Una consulta difundida en el espacio de derecho laboral pone el foco en una distorsión en la aplicación judicial de la llamada “teoría del empleador aparente”, una práctica que, según el texto, ha llevado a impedir la presentación de testigos en procesos de despido cuando estos figuran como codemandados junto con la empresa.
El origen del criterio, explica la nota, está en una jurisprudencia de la SCJ que evitó declarar inadmisibles demandas de trabajadores que no están obligados a conocer los esquemas comerciales bajo los que opera su empleador. Esa doctrina permitió accionar contra el “empleador aparente” y dejó en manos del tribunal la definición del empleador real. Sin embargo, el consultorio advierte que esa línea fue luego deformada hasta el punto de excluir testimonios, dejando a la empresa en estado de indefensión.

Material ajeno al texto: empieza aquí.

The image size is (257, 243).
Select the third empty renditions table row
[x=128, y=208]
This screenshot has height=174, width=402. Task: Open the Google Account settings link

Frente a ese escenario, el texto destaca una nueva jurisprudencia que admite escuchar como testigo a una persona puesta en causa cuando se evidencia que su inclusión buscaba deshabilitarla como posible testigo y no obtener las condenaciones propias de una demanda contradictoria. El caso expone la necesidad de mayor vigilancia sobre cómo los tribunales aplican precedentes que, mal usados, pueden terminar afectando garantías básicas del proceso.